Work required: In the records below, take the line containing "[TINI系列 床墊] (353, 917)" and every line following it, and write them out exactly.

Supplied material:
►

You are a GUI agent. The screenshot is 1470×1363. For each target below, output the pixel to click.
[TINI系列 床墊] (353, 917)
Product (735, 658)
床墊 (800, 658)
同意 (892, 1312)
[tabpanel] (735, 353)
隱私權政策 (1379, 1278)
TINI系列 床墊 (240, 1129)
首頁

◄

Task result:
[TINI系列 床墊] (353, 917)
Product (735, 658)
床墊 (800, 658)
同意 (892, 1312)
[tabpanel] (735, 353)
隱私權政策 (1379, 1278)
TINI系列 床墊 (240, 1129)
首頁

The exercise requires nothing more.